Note: The following is one of a series of articles looking at the origins of the formation of Bulloch County.)
In the April 5, 1894 issue of the Bulloch Times, it was revealed that “Judge Martin and architect H.G. Everitt returned Saturday evening from their tour of inspection of courthouses.”
Having visited and inspected three fine new buildings, and gathered ideas from their all, they have decided upon a plan which the Judge says is sure to please — a regular daisy.”
The rooms are all large and well ventilated and lighted, and the structure, should this plan be adopted, will present a grand and imposing appearance. The whole county would feel justly proud of our public buildings.”
Then, the June 7, 1894 Bulloch Times disclosed 14 bids were received, from the highest bid of Brown & Graber’s of Brunswick at $28,000 to the lowest bid of $16,945 from L.L. Nunn and Co. of Atlanta.
After Nunn failed to submit his bid with the required $100 deposit, McKenzie got the bid. An adjustment of $90 granite for the foundation was added, making the sum total of the contract $17,700.
This same Bulloch Times had another article which stated “The old courthouse was put up and sold at public sale to the highest bidder last Tuesday.” W.H. Blitch paid $120 for the building.
The Bulloch Ordinary reserving two small rooms in the rear for his use until the new building is completed. The brick offices in the rear of the court house sold for $200 to the new building’s contractor.
The book “The Georgia Courthouse Manual,” published by the Georgia Department of Community Affairs (1992) listed the pertinent data about the current Bulloch County Courthouse.
The Bulloch County courthouse underwent Neoclassical Revival alterations in 1914. The architect selected for the update was J. de Bruyn Kops.
The Bulloch Times-Statesboro News-Statesboro Eagle issue for July 3, 1947 had the article entitled "With Face Being Lifted Court House Clock Talks of Past," as it itself has undergone many corrections.
The National Historic Register application, stamped Feb. 29, 1980, stated, "The clock tower of the early Queen Anne design remains with gables over splayed arches containing the clock faces and a pyramid cap."
It stated that "When the courthouse was completed (in 1894), there was no clock in the tower, and Statesboro cried out for one. Judge Martin, thrifty old soul, told Statesboro to buy a clock if she wanted one."

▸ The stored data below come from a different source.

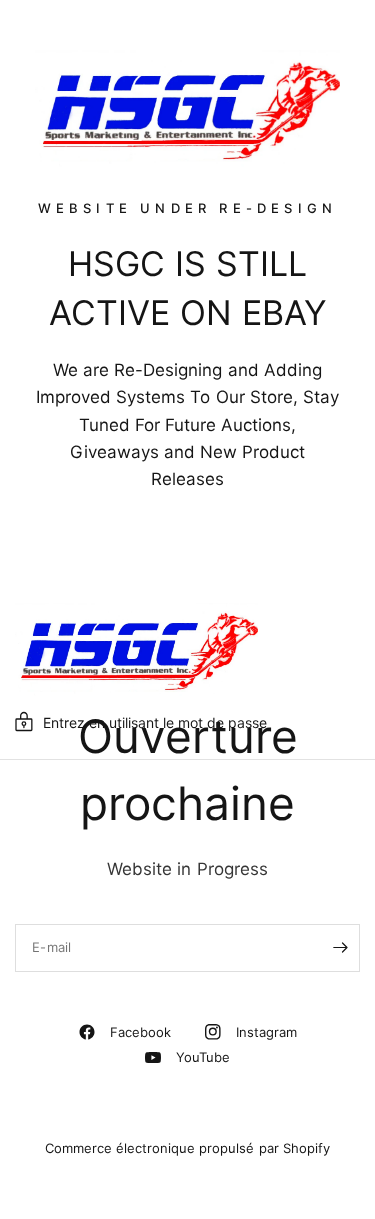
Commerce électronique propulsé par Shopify (187, 1148)
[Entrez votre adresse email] (340, 948)
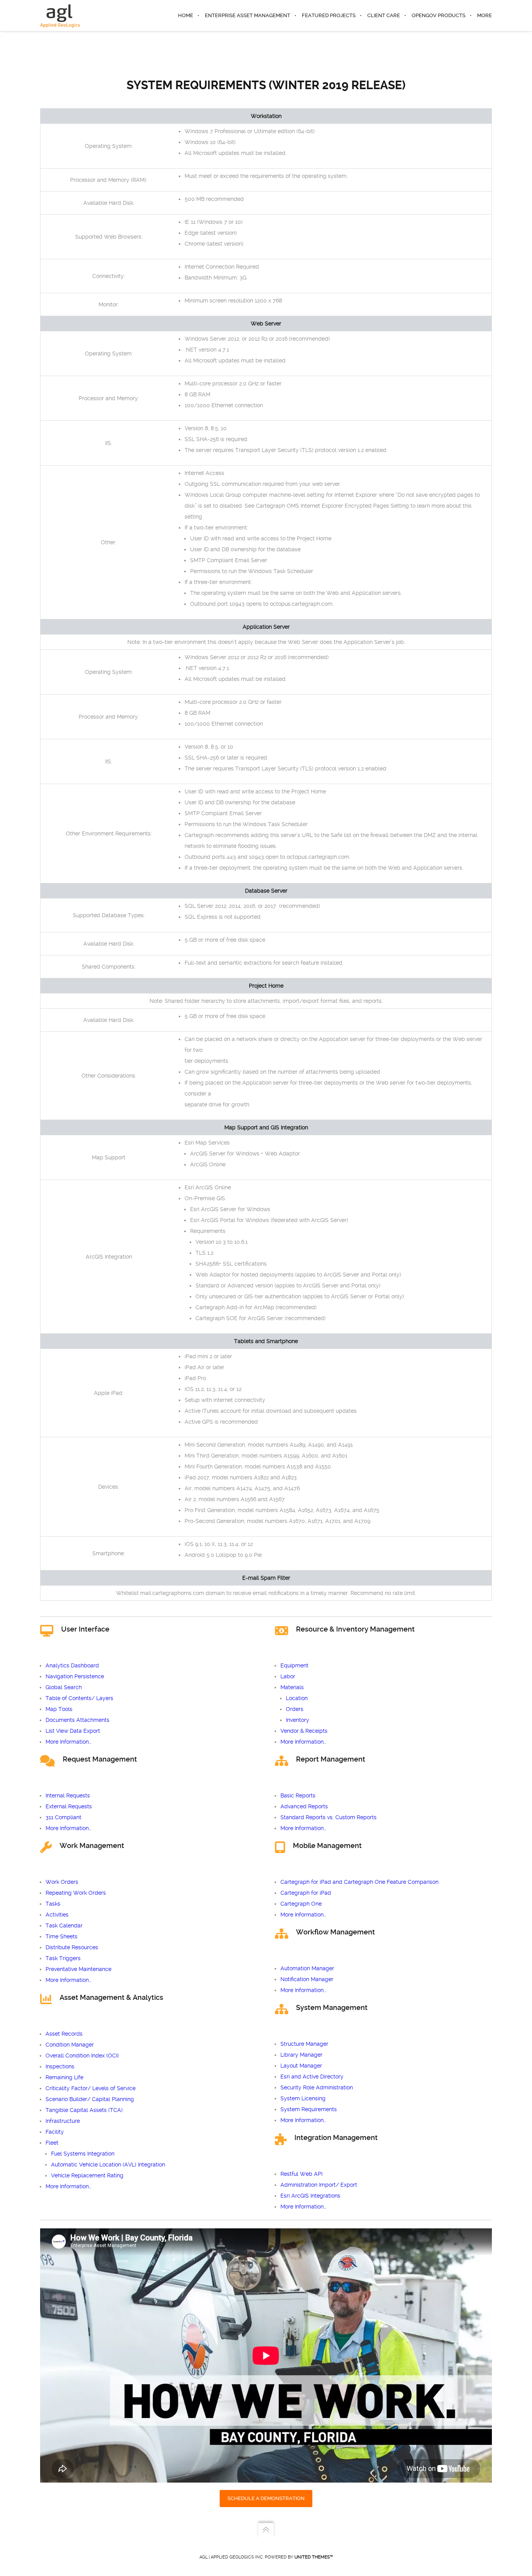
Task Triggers (63, 1958)
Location (297, 1698)
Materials (292, 1687)
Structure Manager (304, 2044)
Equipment (294, 1665)
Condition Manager (70, 2044)
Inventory (297, 1720)
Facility (55, 2132)
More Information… (68, 1742)
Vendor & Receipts (304, 1731)
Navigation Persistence (75, 1676)
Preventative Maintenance (78, 1969)
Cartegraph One (301, 1904)
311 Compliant (63, 1817)
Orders (294, 1709)
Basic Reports (297, 1795)
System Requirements (308, 2109)
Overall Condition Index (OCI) (82, 2055)
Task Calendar (64, 1925)
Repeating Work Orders (76, 1893)
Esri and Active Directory (312, 2076)
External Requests (69, 1806)
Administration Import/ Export (318, 2185)
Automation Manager (307, 1968)
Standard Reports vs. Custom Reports (328, 1817)
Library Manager (301, 2055)
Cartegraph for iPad (305, 1893)
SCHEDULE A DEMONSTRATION (266, 2498)
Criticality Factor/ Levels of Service (91, 2088)
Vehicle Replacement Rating (87, 2175)
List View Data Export (73, 1731)
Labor (287, 1676)
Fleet (52, 2143)
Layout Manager (301, 2066)
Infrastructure (63, 2121)
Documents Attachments (77, 1720)
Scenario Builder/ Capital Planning (90, 2099)
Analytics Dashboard (72, 1665)
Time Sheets (62, 1936)
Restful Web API (301, 2174)
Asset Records (64, 2034)
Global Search (64, 1687)
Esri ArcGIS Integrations (310, 2196)
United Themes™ (313, 2557)
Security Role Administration (316, 2087)
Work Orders (62, 1882)
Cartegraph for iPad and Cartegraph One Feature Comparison (359, 1882)
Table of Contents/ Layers (79, 1698)
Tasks (53, 1904)
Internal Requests (68, 1795)
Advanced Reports (304, 1806)
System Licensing (303, 2098)
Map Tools (59, 1709)
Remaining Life (64, 2077)
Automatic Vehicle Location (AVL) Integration (108, 2164)
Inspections (60, 2066)
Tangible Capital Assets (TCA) (84, 2110)
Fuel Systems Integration (83, 2153)
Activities (57, 1914)
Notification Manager (306, 1979)
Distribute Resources (72, 1947)
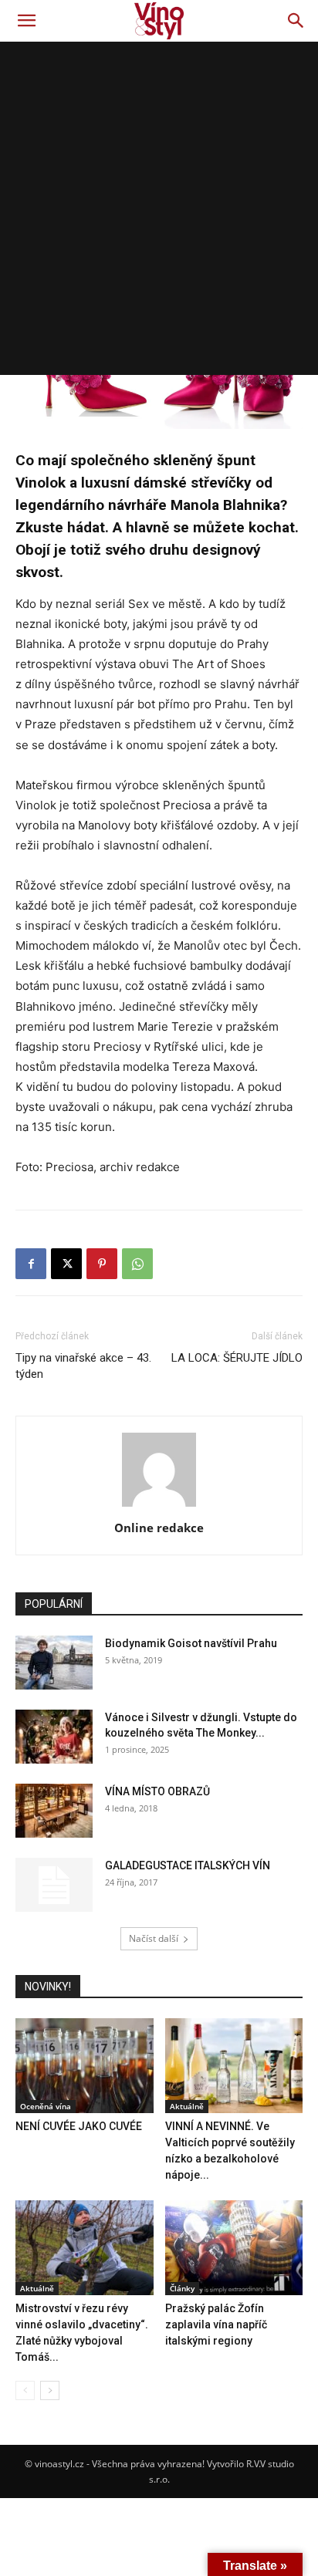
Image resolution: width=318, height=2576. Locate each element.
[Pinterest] (101, 1263)
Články (182, 2288)
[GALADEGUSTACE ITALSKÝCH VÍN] (54, 1885)
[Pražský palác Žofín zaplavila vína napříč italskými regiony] (234, 2247)
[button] (26, 21)
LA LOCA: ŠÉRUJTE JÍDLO (237, 1358)
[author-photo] (159, 1506)
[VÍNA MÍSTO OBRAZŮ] (54, 1811)
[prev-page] (25, 2390)
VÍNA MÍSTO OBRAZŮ (157, 1791)
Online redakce (159, 1527)
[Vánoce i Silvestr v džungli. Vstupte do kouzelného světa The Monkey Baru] (54, 1737)
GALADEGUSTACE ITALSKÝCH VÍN (187, 1865)
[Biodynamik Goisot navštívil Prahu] (54, 1663)
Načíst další (153, 1938)
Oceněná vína (45, 2106)
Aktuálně (187, 2106)
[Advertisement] (159, 208)
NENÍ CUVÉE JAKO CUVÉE (78, 2126)
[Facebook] (30, 1263)
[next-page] (49, 2390)
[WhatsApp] (137, 1263)
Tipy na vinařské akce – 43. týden (83, 1366)
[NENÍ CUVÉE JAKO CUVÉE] (84, 2065)
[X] (66, 1263)
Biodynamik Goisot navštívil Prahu (191, 1643)
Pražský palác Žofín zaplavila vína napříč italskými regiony (216, 2324)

And, "Then, Judge Martin directed the clock's face should show sun-time- — the kind of time people of Statesboro lived by all of their days. Statesboro (was in) Middle standard time zone, (36) minutes behind sun-time."
As "Statesboro had the Dover & Statesboro railroad, which operated by Middle standard time, Statesboro wanted to be modern — but Judge Martin said no."
That being stated, "the clock was set at sun-time in recognition of the rights of rural people who arose. (Then), some years after this Statesboro was transferred to Eastern standard, (one) hour ahead of Central standard."
Now, "the clock was 24 minutes out of line. Then later some wise-acre in authority gave us daylight saving time, and we were an hour and 24 minutes off."
As it happens, "All those years, the clock in the courthouse tower has gone right on, like "Ol' Man River," just marking the time. It sort of stumped us the other morning when we looked up and saw its face had been lifted."
So, "We wondered what sort of new-fangled ideas it would bring us when it comes back! Today the clock is back clean as a whistle, and its hands and face and heart are marking time forward and backward!"